→ **Цитируемый текст**:
= = = = = = =
Ну и как читателю, хочется сказать Вам: Человек Вы, и я крепко жму Вам руку» (1962 год).
В 1966 году было написано и отправлено съезду писателей письмо о цензуре, мгновенно ставшее знаменитым, как и все, что публично выходило из-под пера и из уст Александра Исаевича. Помимо официального адресата, оно было разослано еще и персонально сотне писателей, которые, по расчету автора, могли хотя бы теоретически как-то его поддержать. К общему письму прилагалась личная приписка, что Солженицын где-то слышал выступление отца, которое принял одобрительно, и вот потому он и посылает это письмо.
В то лето я жил у отца на даче в Мичуринце, принимая себя за подающего надежды литератора. Письмо стало событием и для меня, и я предложил отцу написать за него ответ. Попробовал – и не получилось. Еще раз и еще. На это ушло много дней. Я никак не мог нащупать той мысли, которую хотел выразить. Цензура, как она была устроена в Союзе, приспособленчество, идеология – все это лежало на поверхности, а спорить с очевидностями было не очень интересно. Мысль же моя, сложившаяся гораздо позднее, была в том, что человек бывает несвободен изнутри, что он воздвигает в себе идеологического идола и тот становится его цензором. Идол создает свою картину мира как свою проекцию вовне, цензор же ее охраняет. Охраняет себя, как свою идентичность, а не только повинуется из страха запретам ЦК КПСС. Чтобы стать свободным, идола этого надо в себе победить. Я мог бы процитировать любимейшую мной строку ап. Иоанна: «Дети, храните себя от идолов», но в то время еще ее не знал. Словом, провозившись порядочное время, я был забракован во всех вариантах ответа, после чего отец меньше, чем за час, написал письмо, которое привожу, сократив в два раза. Одна фраза в этом письме моя.
«Уважаемый Александр Исаевич!
Ваше письмо произвело на меня большое впечатление. И не только задержал я ответ, потому что лежал в больнице; в конце концов, мог я написать Вам несколько строк, и находясь в постели, но Ваше письмо поразило меня, как откровенный и резкий голос, раздавшийся из неосвещенной части нашего мира. Что он существует, это я, разумеется, знал, но я жил в освещенной части и подчинялся ее законам. Бывали годы, когда я был захвачен и искренно увлечен партийным стилем мышления, господствовавшим в стране.
= = = = = = =
Записи из набора данных
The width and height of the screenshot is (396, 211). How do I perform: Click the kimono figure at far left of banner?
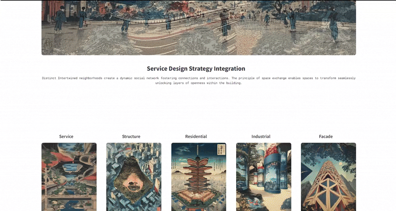(x=59, y=20)
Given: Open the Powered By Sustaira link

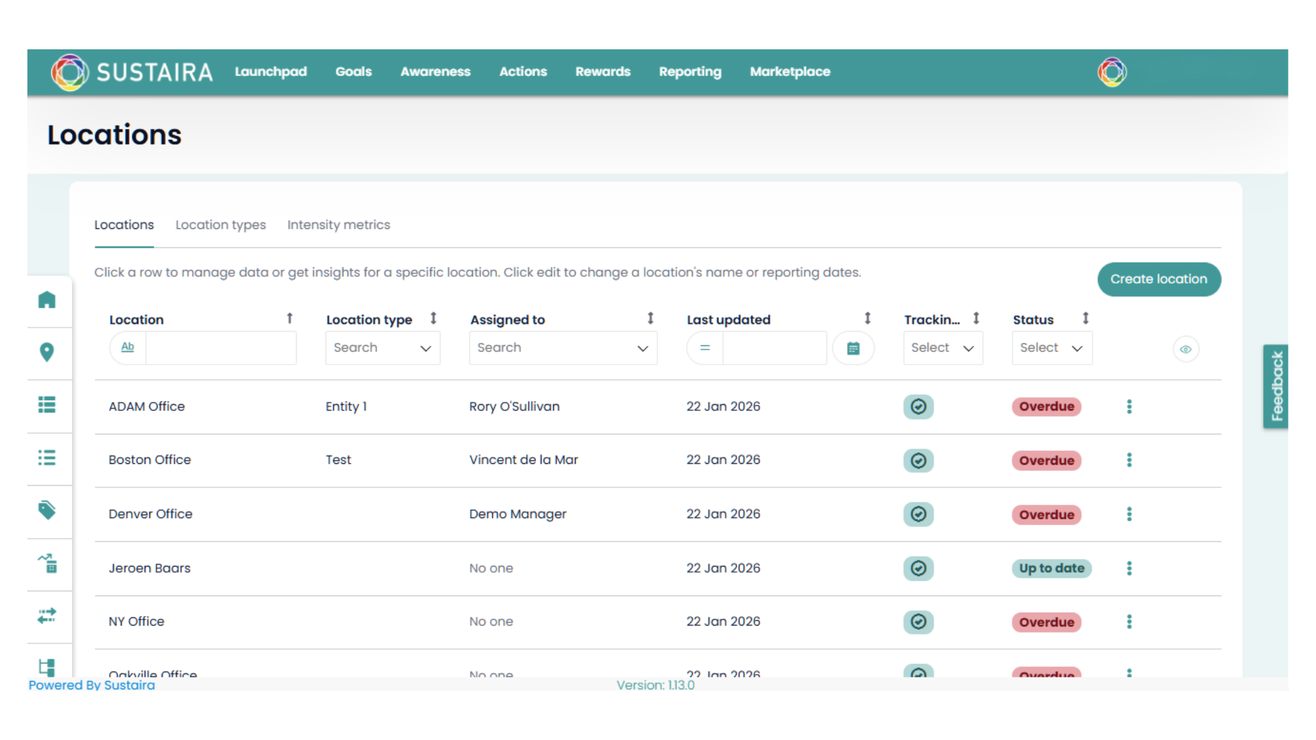Looking at the screenshot, I should [x=91, y=685].
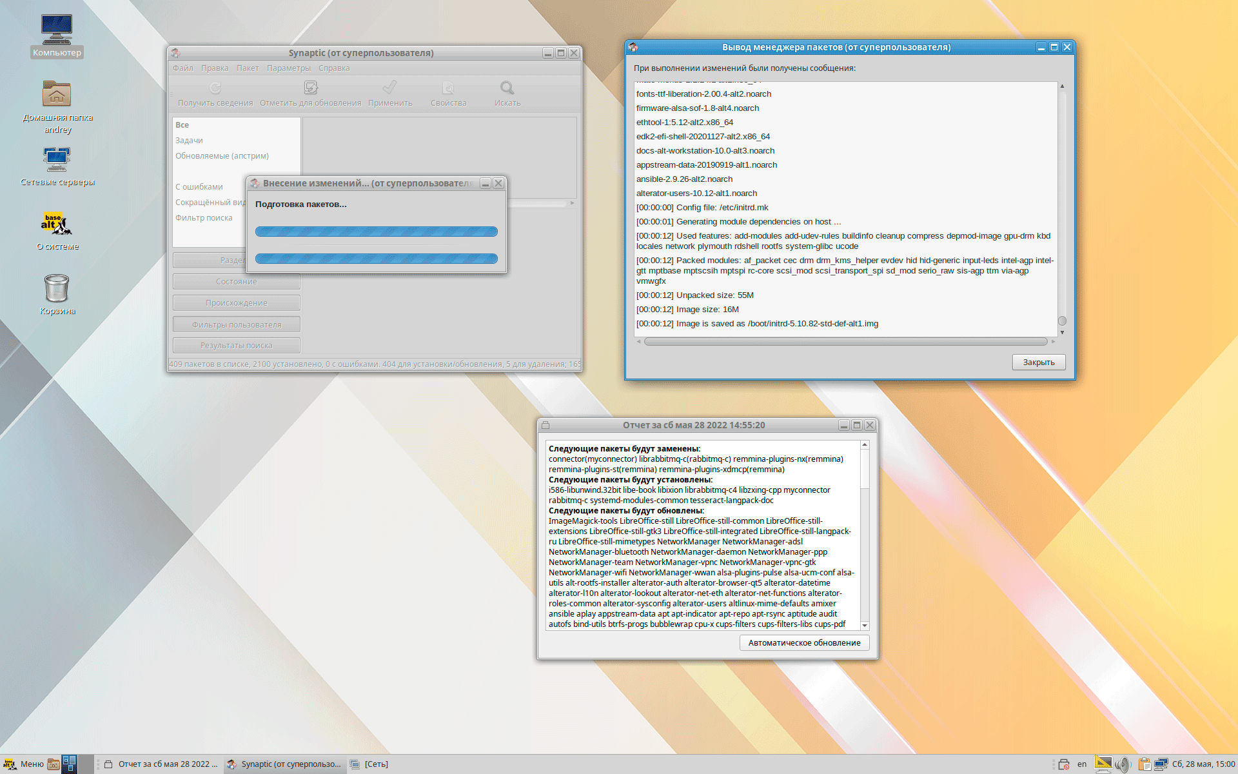Switch to Synaptic in the taskbar

click(x=285, y=764)
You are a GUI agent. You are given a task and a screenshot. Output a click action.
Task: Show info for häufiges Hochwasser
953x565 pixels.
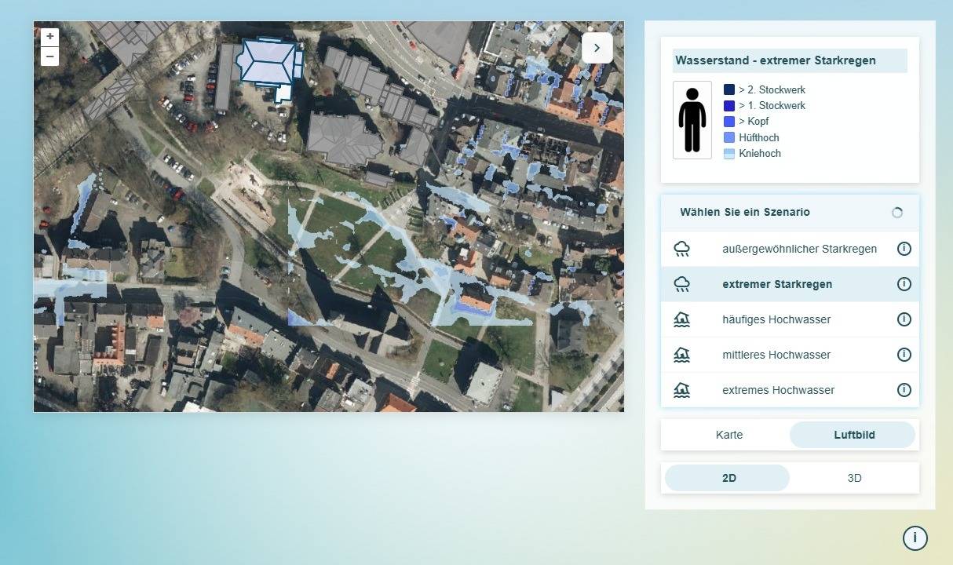click(904, 319)
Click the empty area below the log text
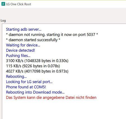The image size is (126, 119). pyautogui.click(x=64, y=109)
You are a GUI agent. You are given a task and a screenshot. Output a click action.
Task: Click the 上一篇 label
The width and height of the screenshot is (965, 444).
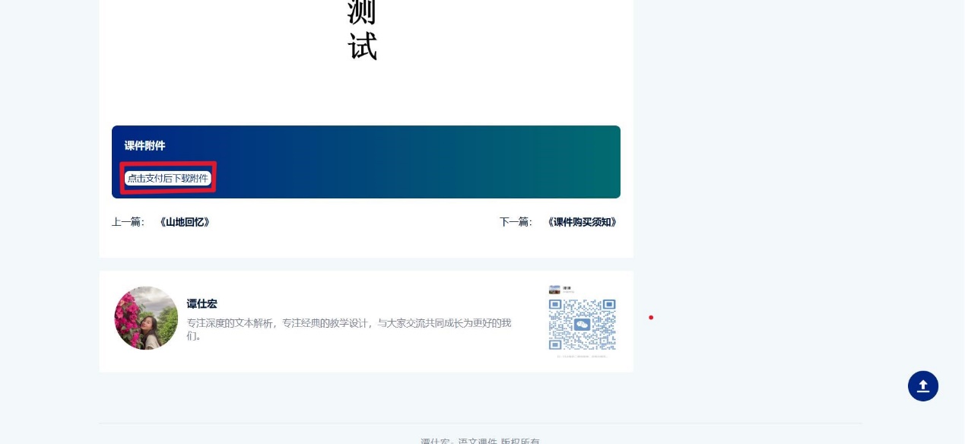click(x=128, y=222)
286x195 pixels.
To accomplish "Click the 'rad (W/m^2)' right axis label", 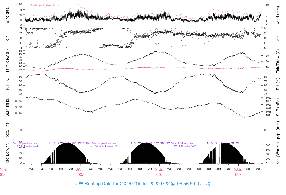I will tap(278, 153).
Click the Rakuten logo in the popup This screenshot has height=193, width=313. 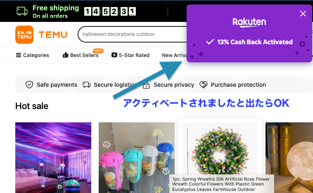click(249, 22)
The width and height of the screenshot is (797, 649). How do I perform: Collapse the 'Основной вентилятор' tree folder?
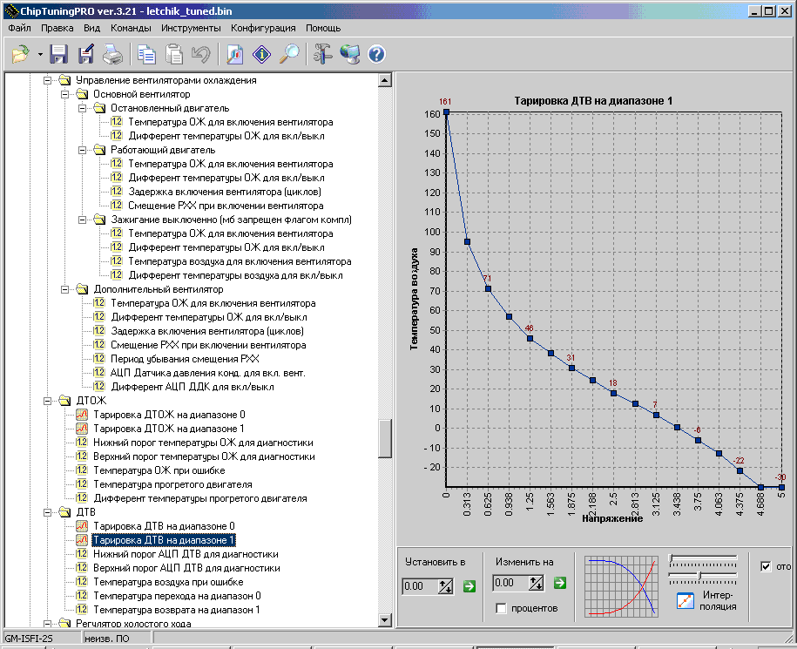64,94
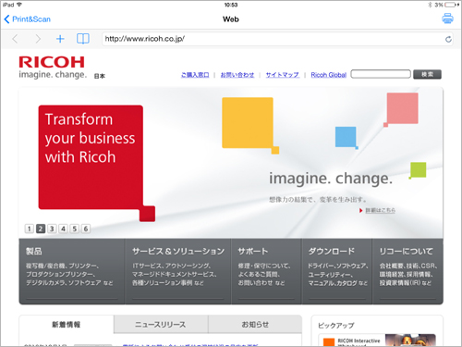
Task: Go back to Print&Scan
Action: (27, 19)
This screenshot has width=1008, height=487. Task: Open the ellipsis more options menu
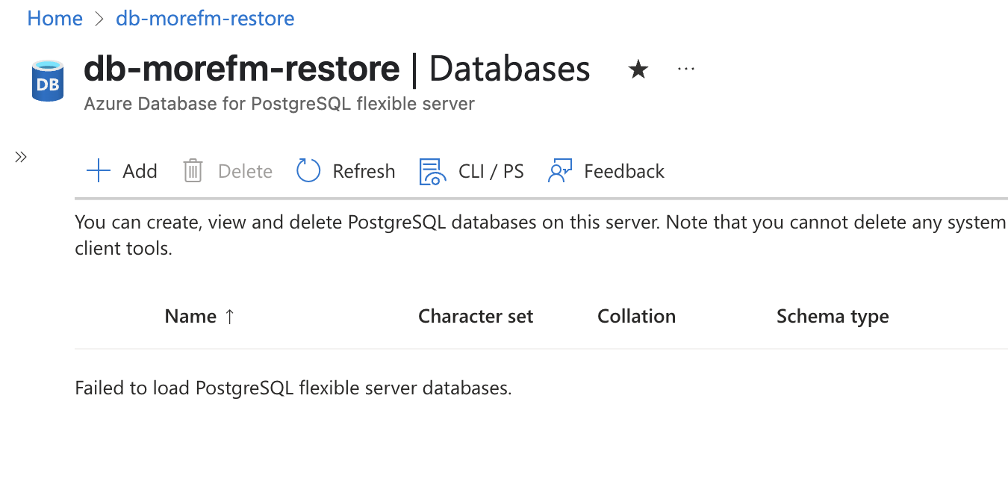coord(685,69)
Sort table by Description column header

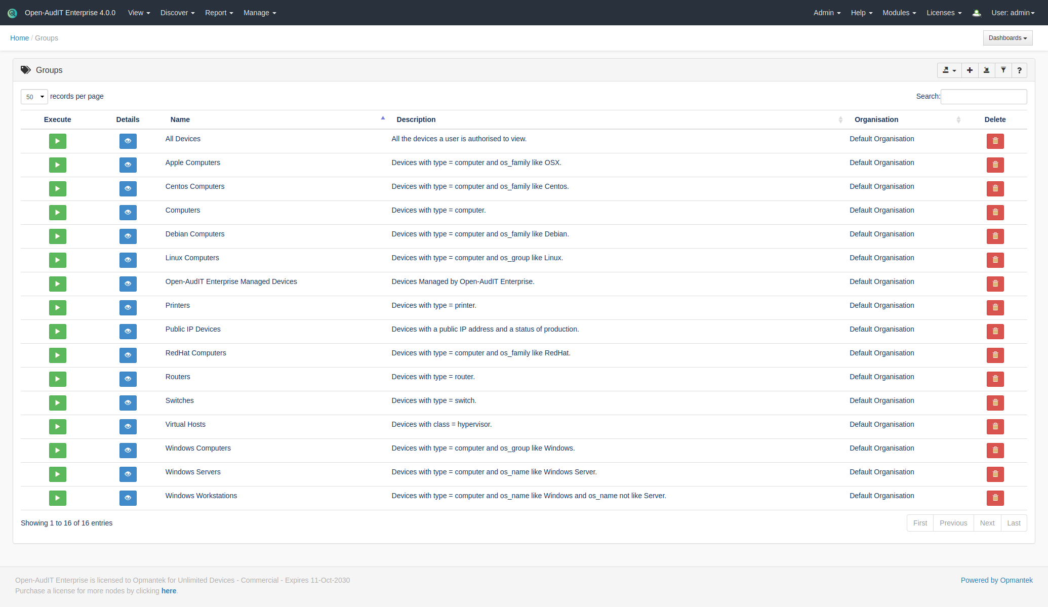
= = = = = = =
→ **Поставленная задача A**:
Выпишите слово в слово фрагмент из цитируемого текста, который начинается со слов «Ваше письмо произвело» и продолжается до слов «господствовавшим в стране.» включительно.
→ **Поставленная задача B**:
В каком году, согласно цитируемому тексту, было написано и отправлено съезду писателей письмо о цензуре?

→ **Готовый ответ A**:
Ваше письмо произвело на меня большое впечатление. И не только задержал я ответ, потому что лежал в больнице; в конце концов, мог я написать Вам несколько строк, и находясь в постели, но Ваше письмо поразило меня, как откровенный и резкий голос, раздавшийся из неосвещенной части нашего мира. Что он существует, это я, разумеется, знал, но я жил в освещенной части и подчинялся ее законам. Бывали годы, когда я был захвачен и искренно увлечен партийным стилем мышления, господствовавшим в стране.

→ **Готовый ответ B**:
В 1966 году.